About this task |
Set down, word for word, the line with "Check the select-all checkbox beside Name" and the lines after it through the final line of the data below, without pictures.

Stored data Block Start

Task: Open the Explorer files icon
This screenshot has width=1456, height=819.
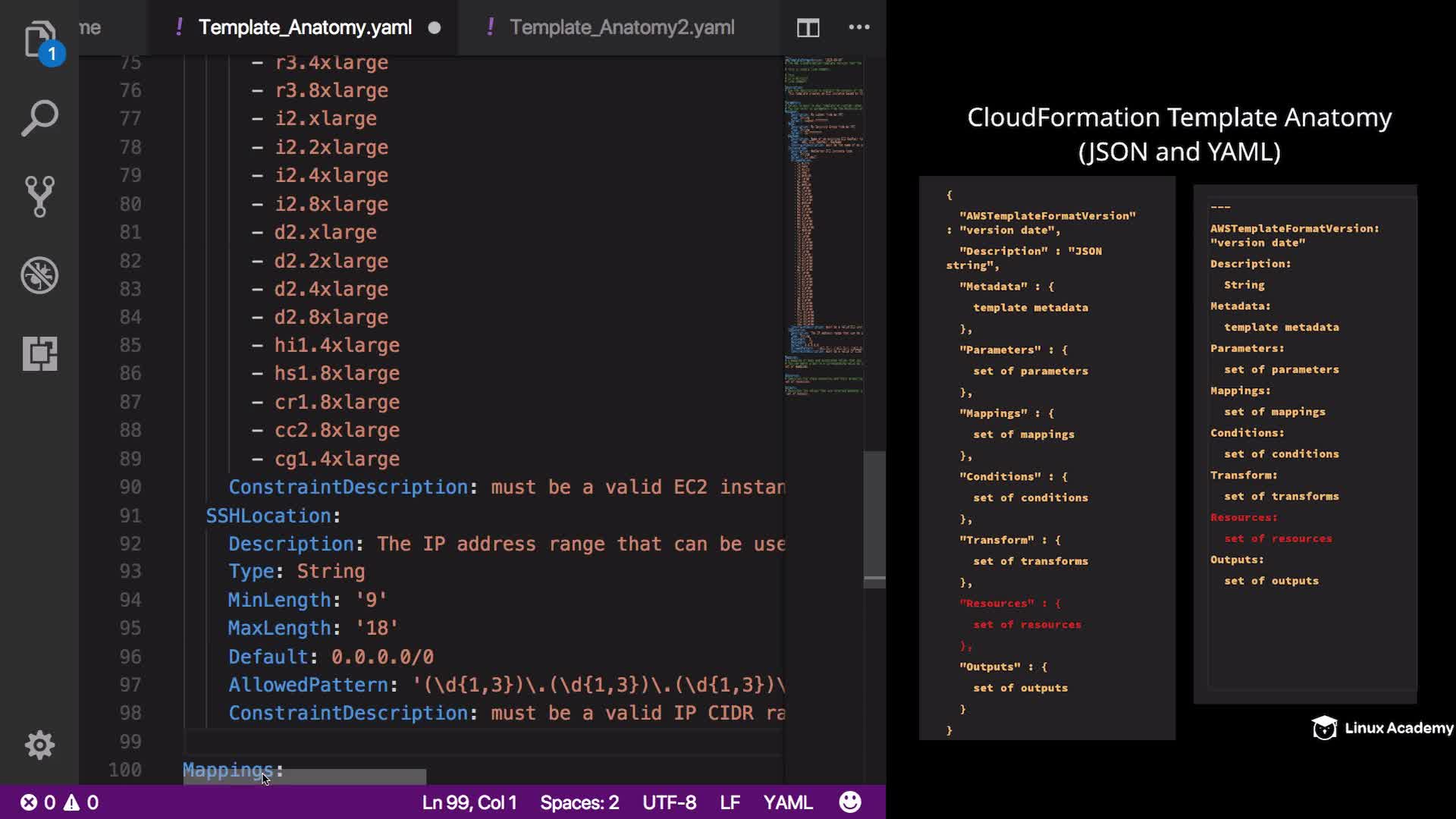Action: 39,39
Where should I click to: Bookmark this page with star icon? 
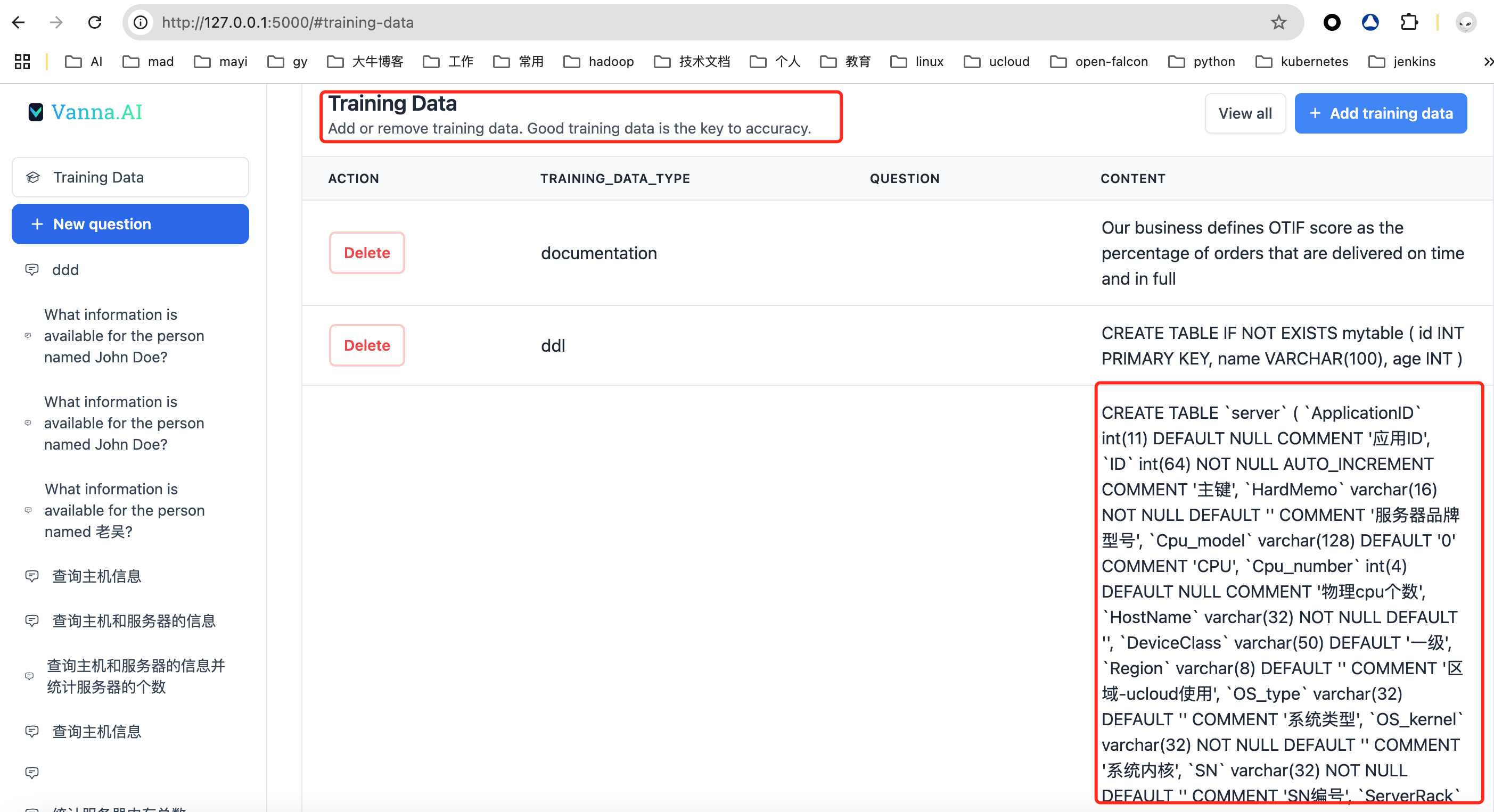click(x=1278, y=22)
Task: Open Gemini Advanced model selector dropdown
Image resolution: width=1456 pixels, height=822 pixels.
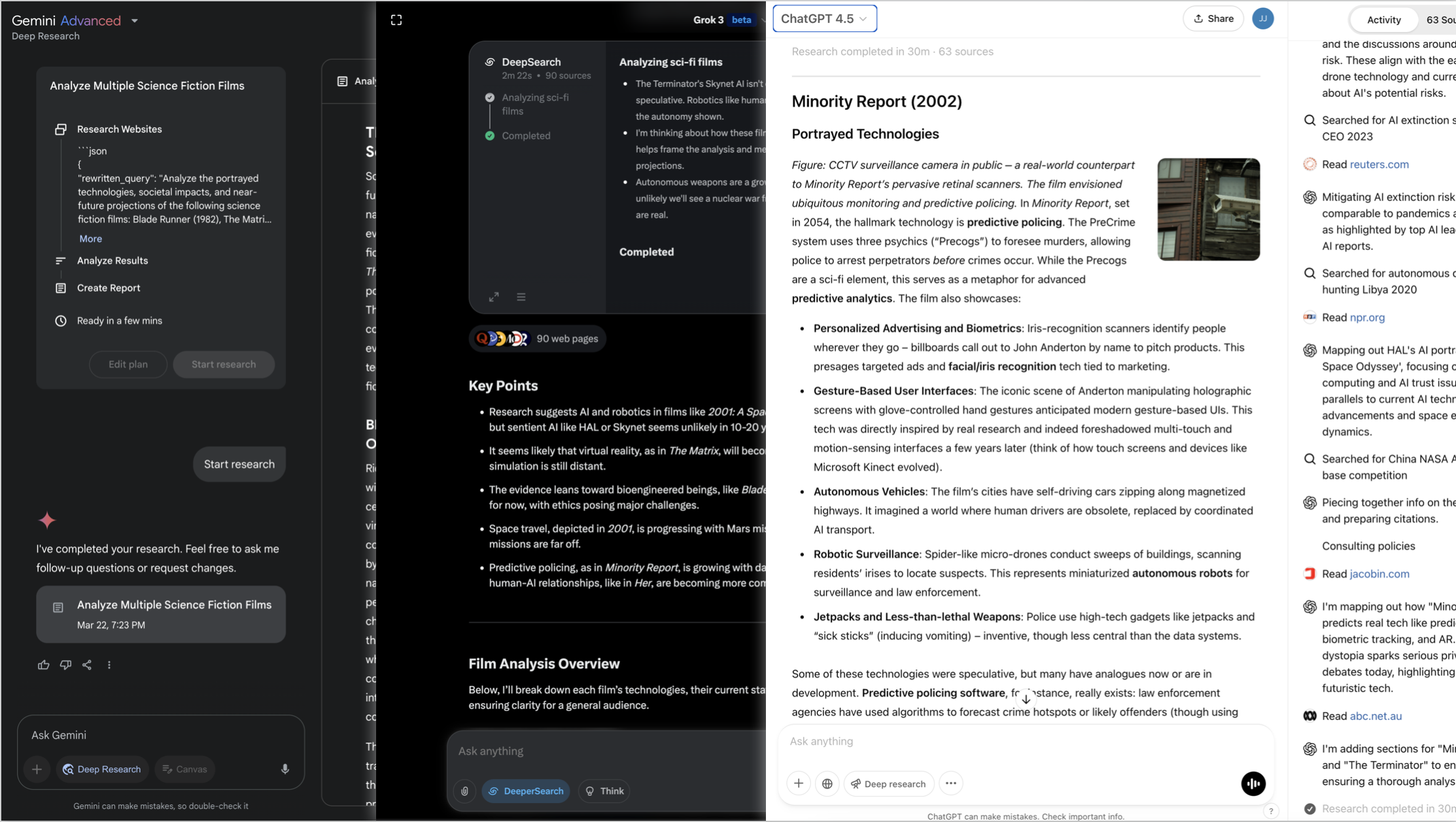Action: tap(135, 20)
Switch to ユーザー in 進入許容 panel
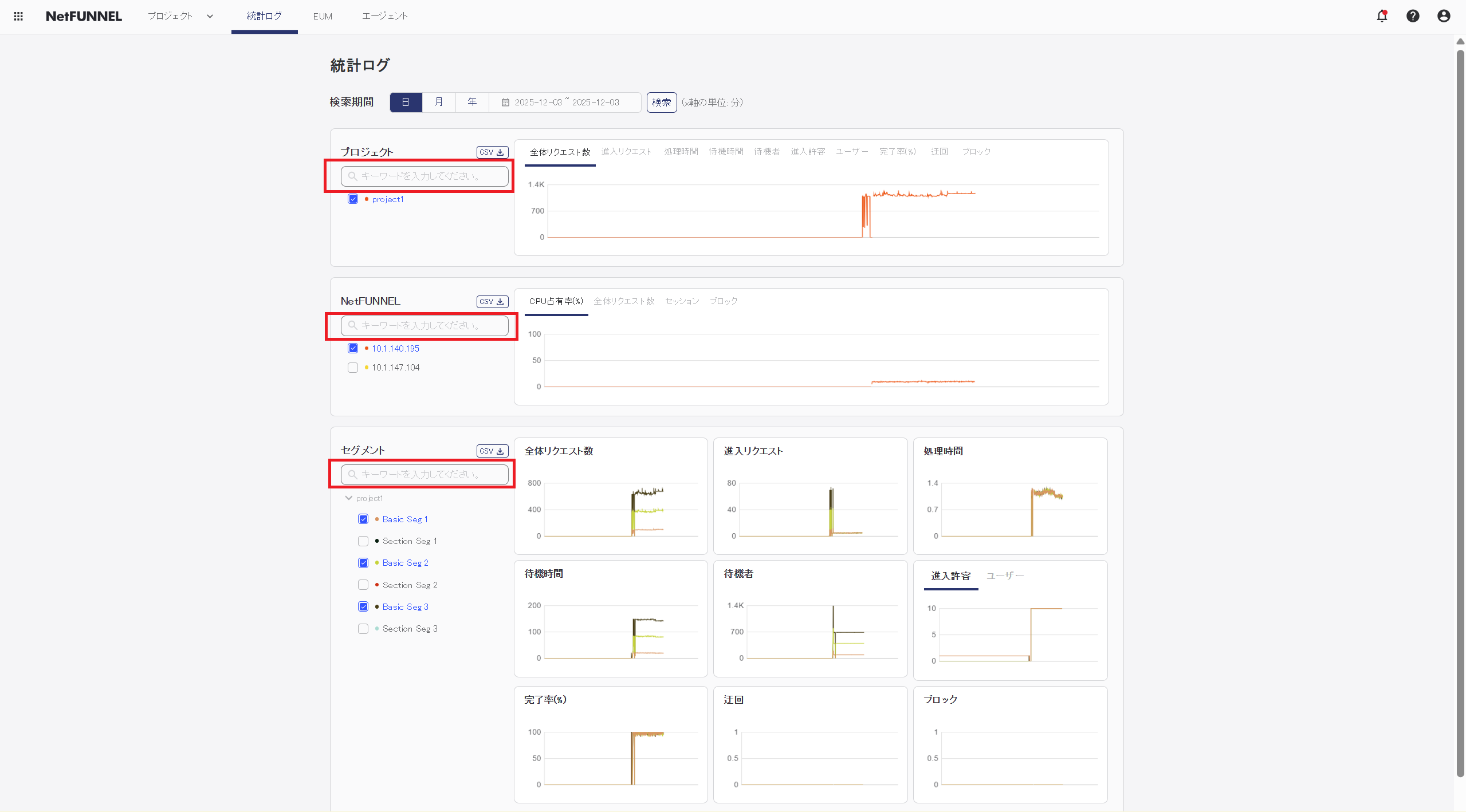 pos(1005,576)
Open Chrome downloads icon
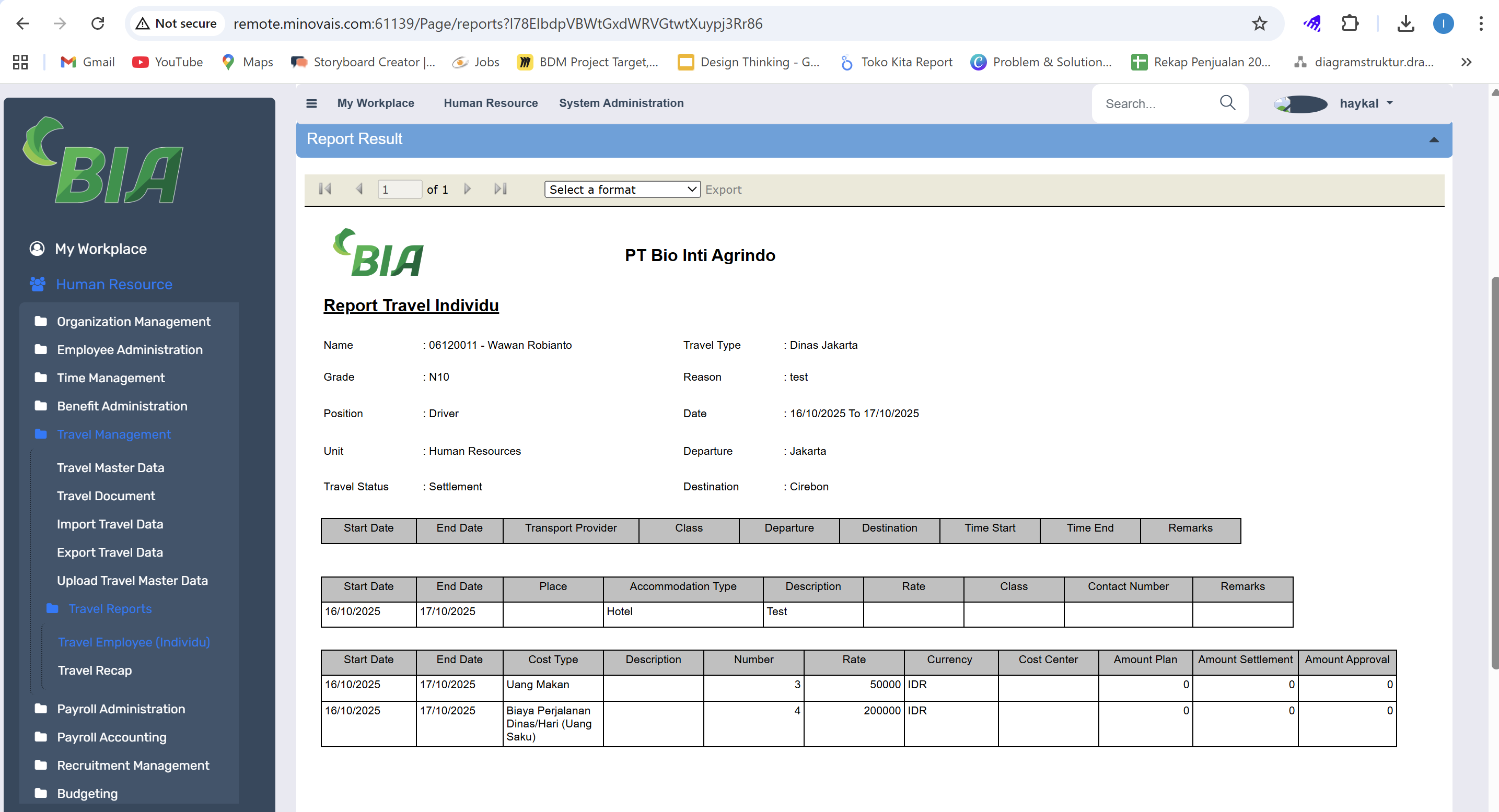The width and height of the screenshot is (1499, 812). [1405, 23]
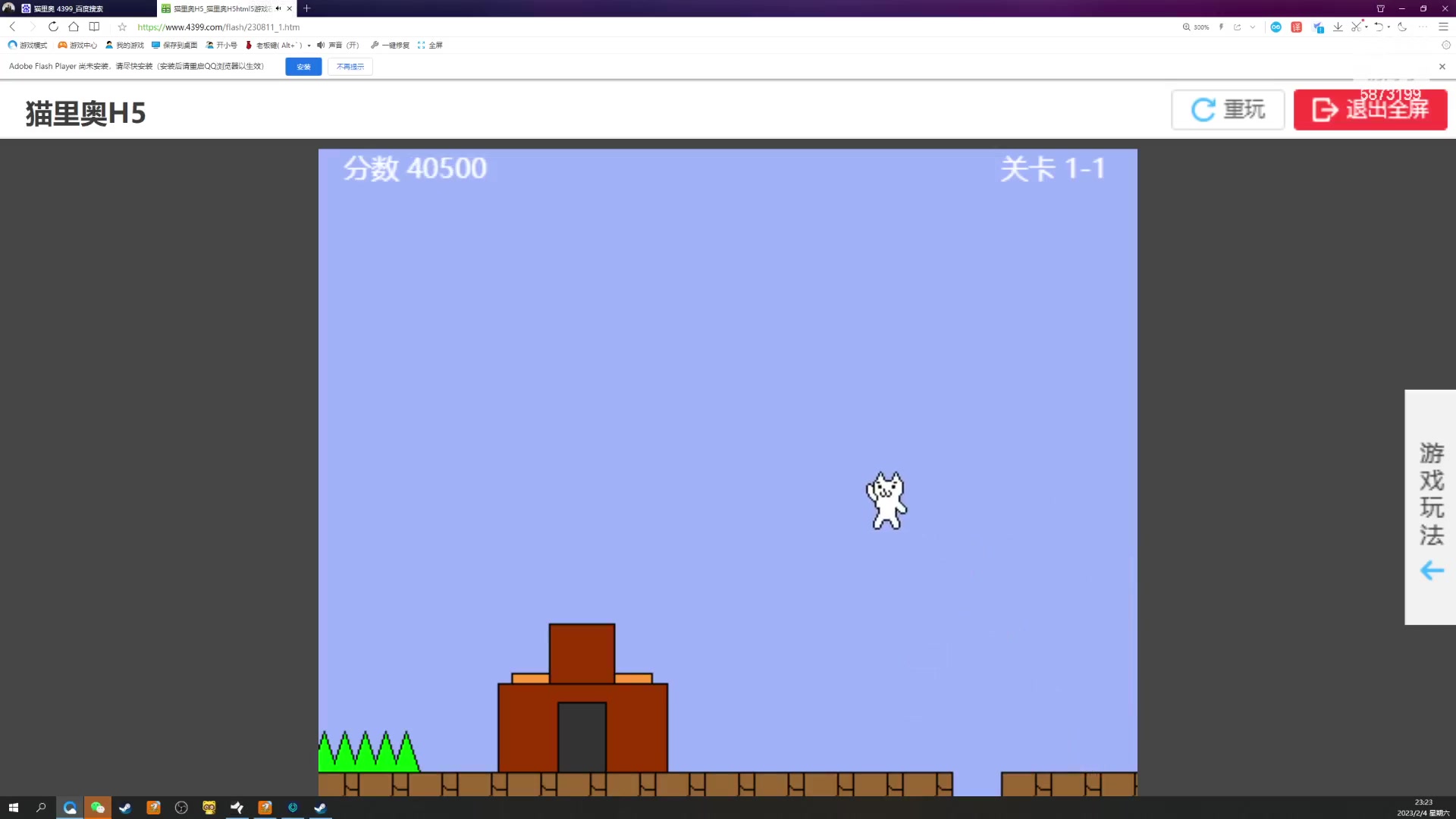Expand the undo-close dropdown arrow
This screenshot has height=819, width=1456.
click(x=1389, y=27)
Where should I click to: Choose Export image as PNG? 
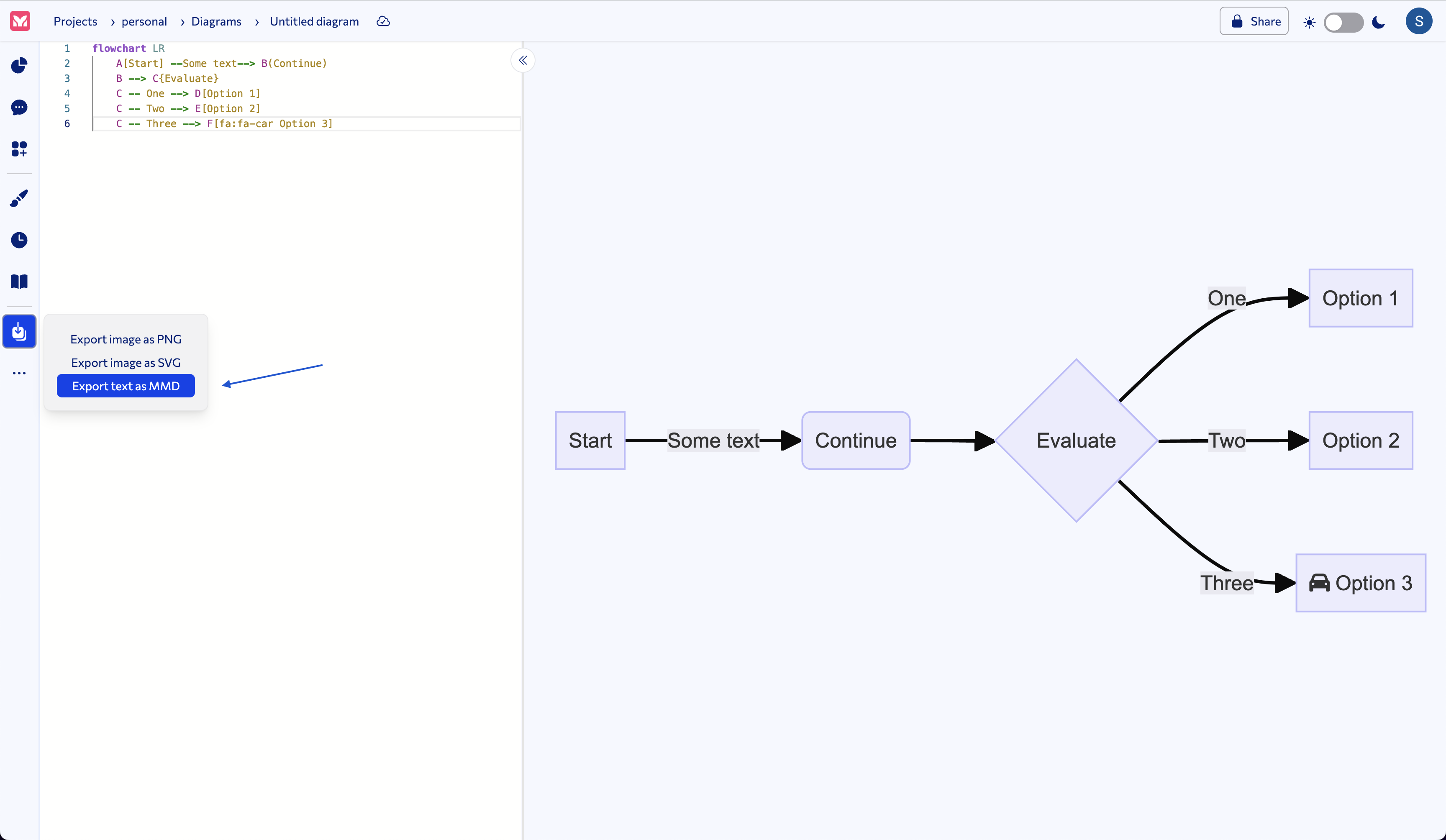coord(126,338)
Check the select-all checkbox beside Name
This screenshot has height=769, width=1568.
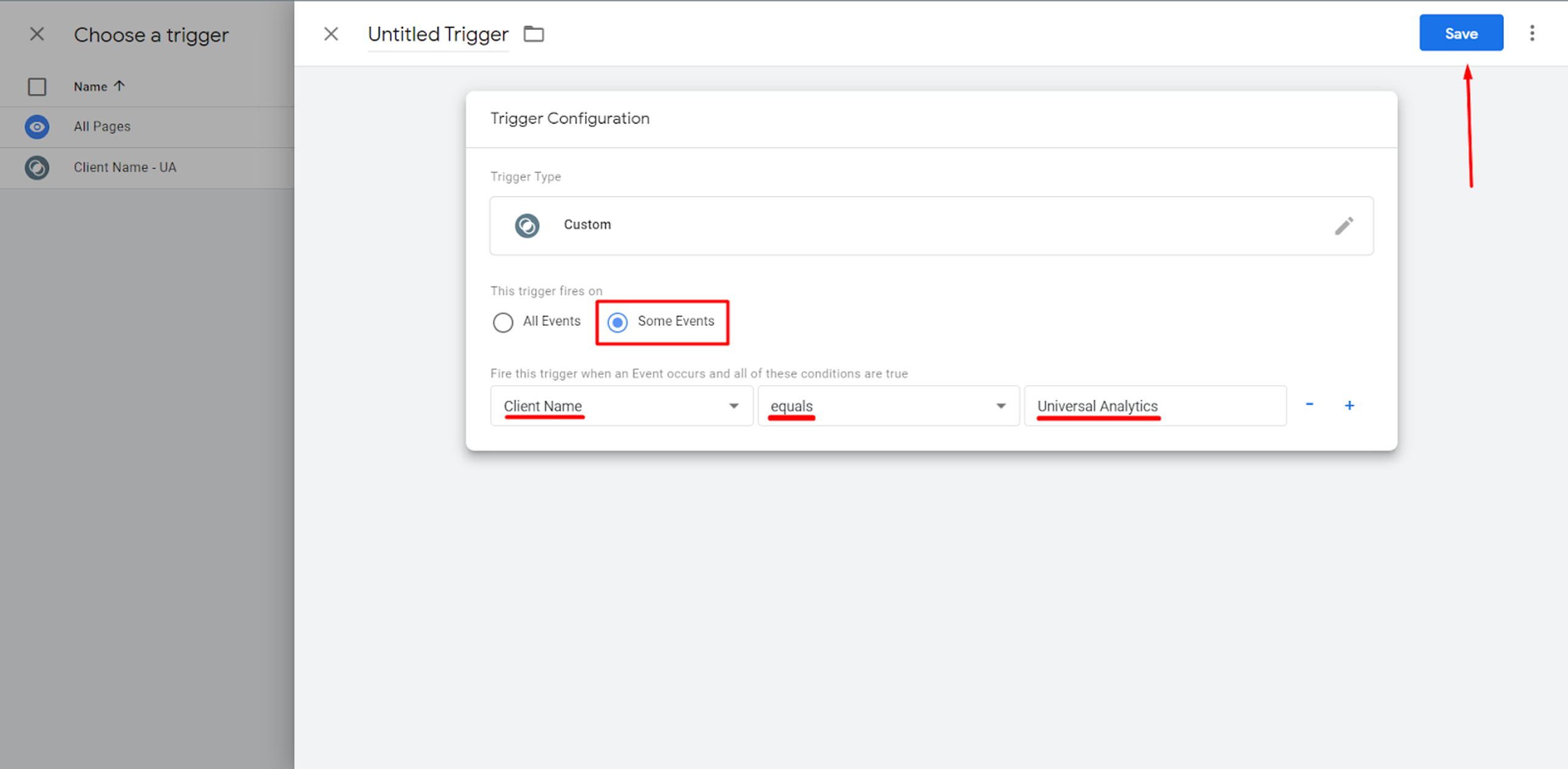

Stored data Block End

Written reply |
Check the select-all checkbox beside Name
This screenshot has height=769, width=1568.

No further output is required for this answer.